[phpa] Re: files needed if using shm too?

  • From: Thomas <ts77@xxxxxx>
  • To: phpa@xxxxxxxxxxxxx
  • Date: Wed, 27 Feb 2002 11:34:23 +0100

Nick Lindridge wrote:

>>Maybe a page which outputs 200K is a bit big ;-)
>>
>
>I'd say so. I'd click 'stop' and probably go to another site :-) Do you use 
>mod_gzip? That can reduce content size dramatically.
>
Yeah I'm using mod_gzip ... the page-size is around 15 K then ;-).
But ab doesn't use gzip-compression so this doesn't come in effect.

I just tried it with pages around 40K (uncompressed ;-)) and the speed
increase in using phpa is around 50%.
Seems like there is more load in executing the pages than in compiling them
but 50% are quite noticeable :-).

>
>
>>Its running a customized Phorum-3.3.2 with some includes and so on ...
>>with the output of around 200 KB of the page its also not really small.
>>;-) But I think the load on the database is simply negating the effect
>>of phpa.
>>
>
>Not negating, but reducing. You'll always get a speed up, but if your 
>system has other bottlenecks then they could be a dominant factor.
>
I will try to optimize the MySQL-server a bit.

>The concurrency level doesn't seem to make a huge difference, although the 
>additional overhead does reduce the number of pages / sec by a bit.
>
yeah around 6 pages / sec ... a little bit slow ;-).
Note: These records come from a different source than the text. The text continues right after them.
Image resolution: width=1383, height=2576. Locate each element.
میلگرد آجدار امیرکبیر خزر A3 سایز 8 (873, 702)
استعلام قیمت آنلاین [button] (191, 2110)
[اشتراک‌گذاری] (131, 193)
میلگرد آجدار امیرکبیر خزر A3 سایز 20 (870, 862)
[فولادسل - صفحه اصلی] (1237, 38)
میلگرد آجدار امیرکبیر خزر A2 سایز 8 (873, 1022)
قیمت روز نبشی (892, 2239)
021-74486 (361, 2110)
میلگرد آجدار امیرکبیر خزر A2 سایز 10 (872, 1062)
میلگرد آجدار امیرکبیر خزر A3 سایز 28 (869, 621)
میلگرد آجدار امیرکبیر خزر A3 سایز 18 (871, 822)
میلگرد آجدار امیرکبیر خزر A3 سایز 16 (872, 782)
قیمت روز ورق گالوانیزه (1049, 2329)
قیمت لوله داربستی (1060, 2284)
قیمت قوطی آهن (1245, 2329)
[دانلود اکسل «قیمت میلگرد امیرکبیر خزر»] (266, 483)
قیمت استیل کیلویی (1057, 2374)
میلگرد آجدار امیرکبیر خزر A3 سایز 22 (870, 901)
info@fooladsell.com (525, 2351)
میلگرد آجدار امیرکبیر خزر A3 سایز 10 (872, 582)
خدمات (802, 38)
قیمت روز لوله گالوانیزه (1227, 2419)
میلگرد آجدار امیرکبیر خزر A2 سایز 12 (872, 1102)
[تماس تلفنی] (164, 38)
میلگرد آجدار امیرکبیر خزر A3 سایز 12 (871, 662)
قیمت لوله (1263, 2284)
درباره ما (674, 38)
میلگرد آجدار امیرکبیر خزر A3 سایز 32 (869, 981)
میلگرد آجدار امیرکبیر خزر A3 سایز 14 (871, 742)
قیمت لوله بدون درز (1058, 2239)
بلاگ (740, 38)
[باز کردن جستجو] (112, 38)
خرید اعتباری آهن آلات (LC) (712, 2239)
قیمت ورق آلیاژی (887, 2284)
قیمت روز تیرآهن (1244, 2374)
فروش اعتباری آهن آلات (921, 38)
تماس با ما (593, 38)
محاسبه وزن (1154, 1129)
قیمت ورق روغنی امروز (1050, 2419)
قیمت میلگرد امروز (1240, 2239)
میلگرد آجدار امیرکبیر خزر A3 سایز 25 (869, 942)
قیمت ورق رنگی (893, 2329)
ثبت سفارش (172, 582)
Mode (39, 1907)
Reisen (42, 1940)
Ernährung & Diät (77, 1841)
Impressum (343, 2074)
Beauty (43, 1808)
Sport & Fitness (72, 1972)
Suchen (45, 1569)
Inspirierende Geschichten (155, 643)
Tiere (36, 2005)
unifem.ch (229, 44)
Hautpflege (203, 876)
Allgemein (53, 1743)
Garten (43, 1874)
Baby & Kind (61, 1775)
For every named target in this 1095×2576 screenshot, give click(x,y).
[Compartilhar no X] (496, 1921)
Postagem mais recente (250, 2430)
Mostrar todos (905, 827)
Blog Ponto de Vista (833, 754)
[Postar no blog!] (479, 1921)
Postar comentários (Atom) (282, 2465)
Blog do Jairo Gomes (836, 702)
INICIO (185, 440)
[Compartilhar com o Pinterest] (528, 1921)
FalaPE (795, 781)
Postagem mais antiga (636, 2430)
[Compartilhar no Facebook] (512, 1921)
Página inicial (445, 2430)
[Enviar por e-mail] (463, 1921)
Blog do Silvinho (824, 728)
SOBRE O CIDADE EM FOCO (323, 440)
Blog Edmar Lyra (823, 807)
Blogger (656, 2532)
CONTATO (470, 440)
>Not at all, and I welcome the suggestions. I was also thinking about this 
>last night after talking to someone else, and it should be fairly straight 
>forward. From what I gather, APC took the decision to allocate multiple 
>small segments to reduce cache contention, but I have doubts about whether 
>that's efficient of effective. The PHPA cache design shouldn't stall that 
>often because it supports simulataneous reading and writing, and also 
>allows processes to be executing a script in the cache that at the same 
>time is being rewritten with a new version.  But not having enough SHM *is* 
>potentially a problem, and so this is something that I'll look to put in 
>soon. It'll be a good 'Sunday afternoon' task :-)
>
Thanks a lot, it will be needed for sure.
Although it seems that phpa uses much less cache than apc.